On getting wind that the issue of suicides in the farm sector would move to the political centrestage in the days ahead of the Assembly elections, the SAD-BJP government has fallen back on the strategy of counting the dead to update its official records. It has again put Punjabi University, Guru Nanak Dev University and PAU on the counting job.

The previous survey of 10 years (from 2001 to 2010) had recorded 6,926 cases of suicide in the farm sector. Of it, 3,954 were by farmers and 2,972 by landless labourers. Of these, 74 per cent farmers and 58.6 per cent labourers had committed suicide due to debt. The maximum number of cases was from Sangrur (1,132), followed by Mansa (1,013) and Bathinda (827).

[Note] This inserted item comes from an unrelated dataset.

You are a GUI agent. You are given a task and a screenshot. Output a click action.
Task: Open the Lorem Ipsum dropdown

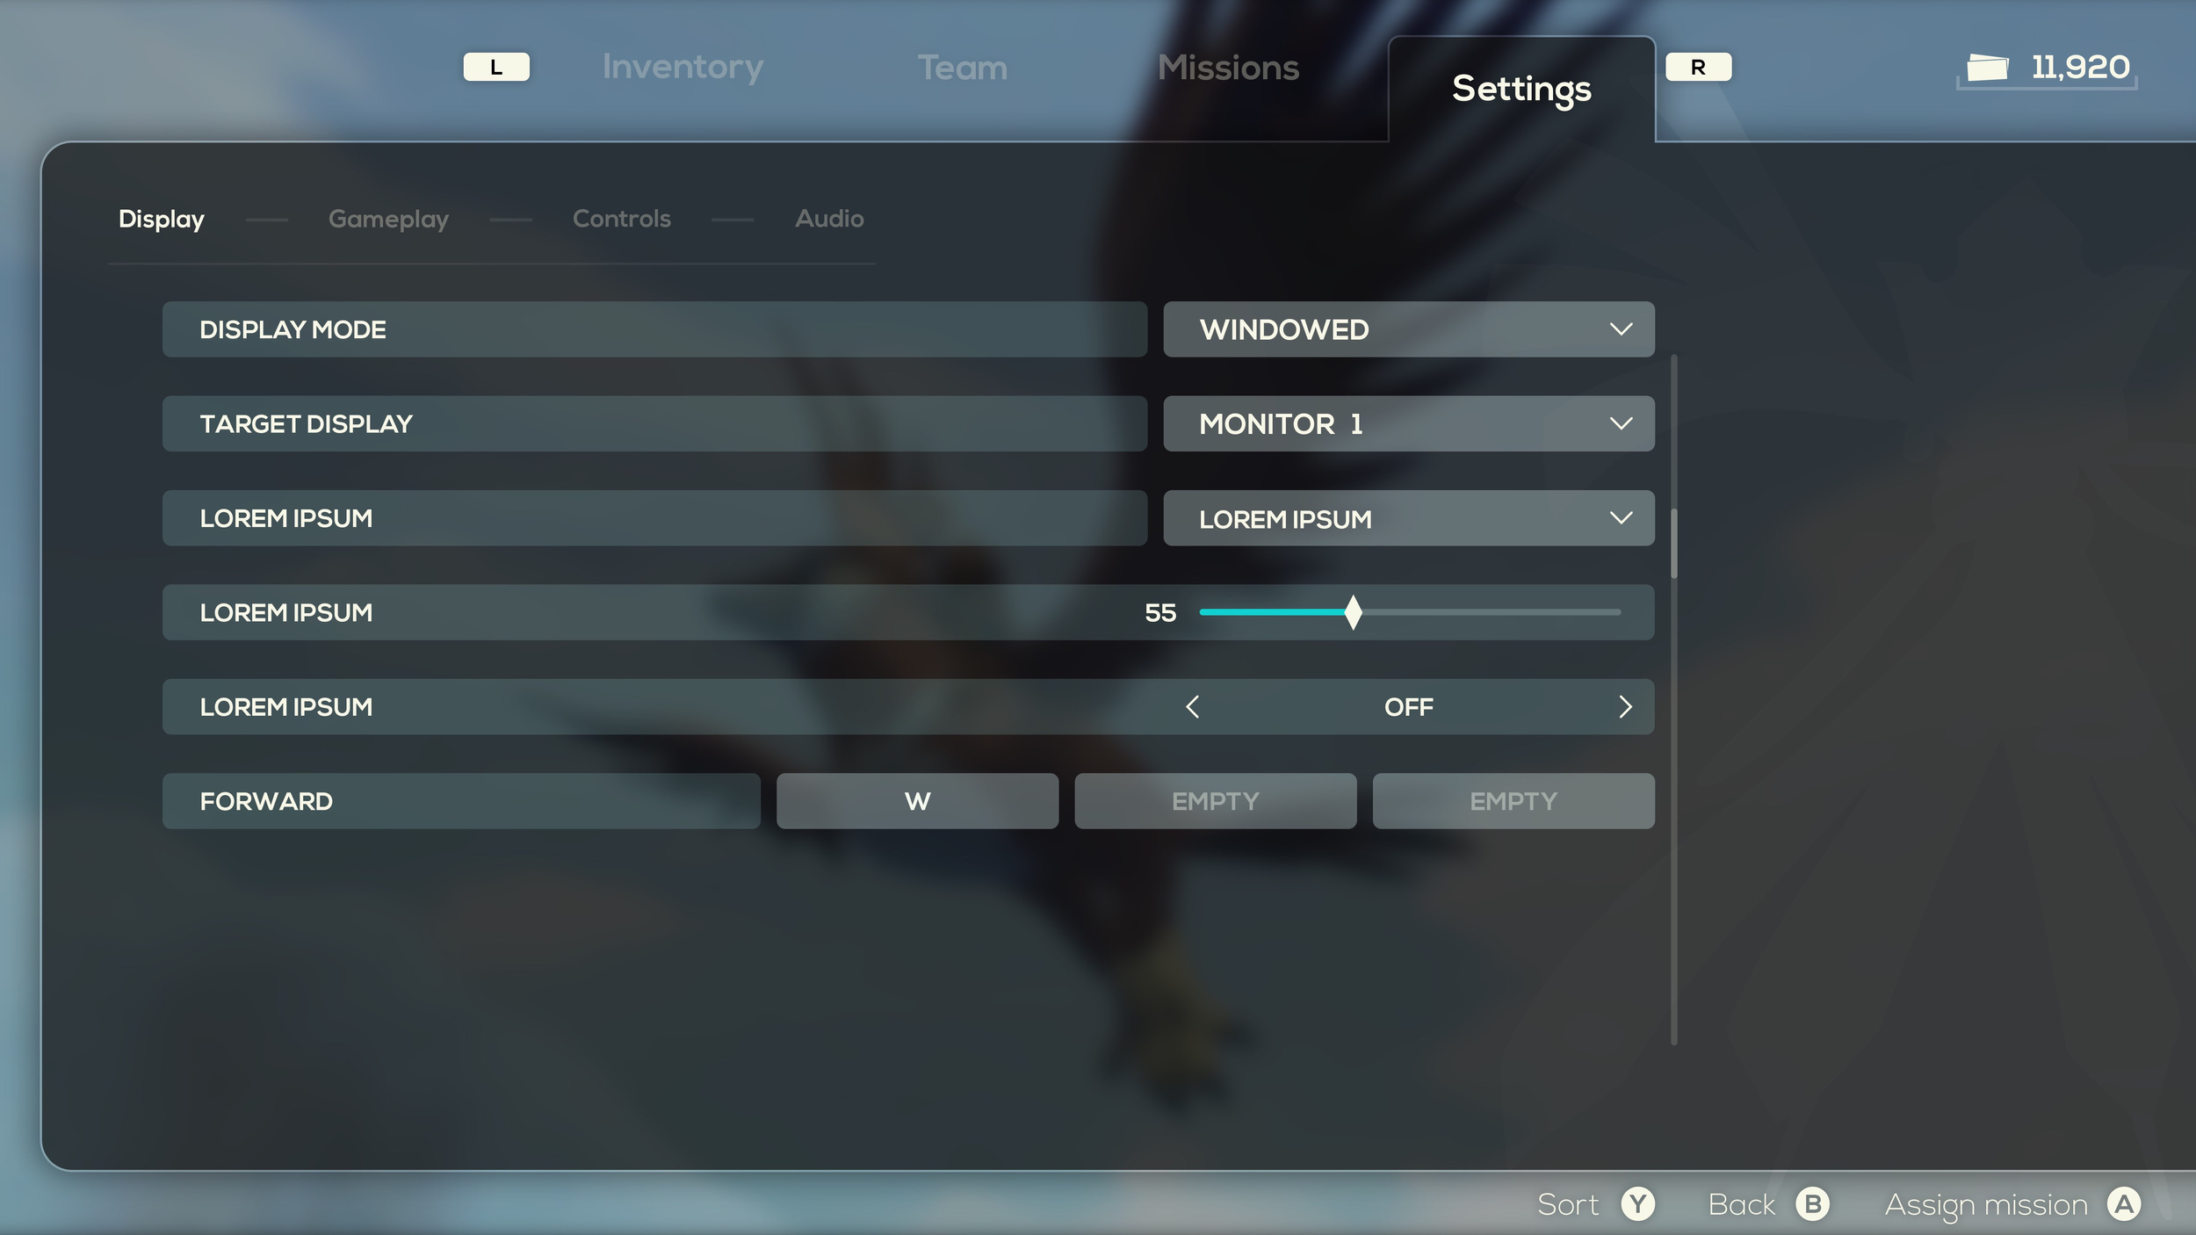[1408, 518]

But what will the government do after gathering figures? Announce compensation, to decide the quantum of which it take years? How will compensation to the affected families change the crisis at hand?

For years, the governments in Punjab remained in a denial mode and did not concede that farmers were committing suicide. But, as some organisations, especially the Movement Against State Repression (MASR) headed by former MLA Inderjit Singh Jaijee, continued to hammer the point with facts and figures, the government had to admit in the late 1990s that there was some truth in reports regarding cases of suicide. The first time a provision was made in the State Budget was in 2001 to give Rs 2.5 lakh as compensation to each family of deceased farmers by the then Finance Minister Capt Kanwaljit Singh. However, the promise remained on paper.

One of the perceived reasons is exploitation of farmers by moneylenders. However, the state government has failed to regulate the private money-lending business. Because of political calculations, it has been keeping the “Punjab Relief of Agriculture Indebtedness Bill” pending for the past several years. With growing pressure, it has now ventured to pass this Bill in the next session of the Vidhan Sabha. However, without making farming viable for small and marginal farmers and ensuring better security of life for the landless labour, mere legislation would be meaningless.

At the end of the 19th century, American poet Edwin Markham penned the despair of farmers. A lot of what’s in the poem seems to stand true for Punjab today. It is disturbing beyond words.

Bowed by the weight of  centuries he leans Upon his hoe and gazes on the ground,

The emptiness of ages in his face, And on his back the burden of the world.

Who made him dead to rapture and despair,  A thing that grieves not and that never hopes, 

Stolid and stunned, a brother to the ox?

Who loosened and let down this brutal jaw?

Whose was the hand that slanted back this brow? 

Whose breath blew out the light within this brain?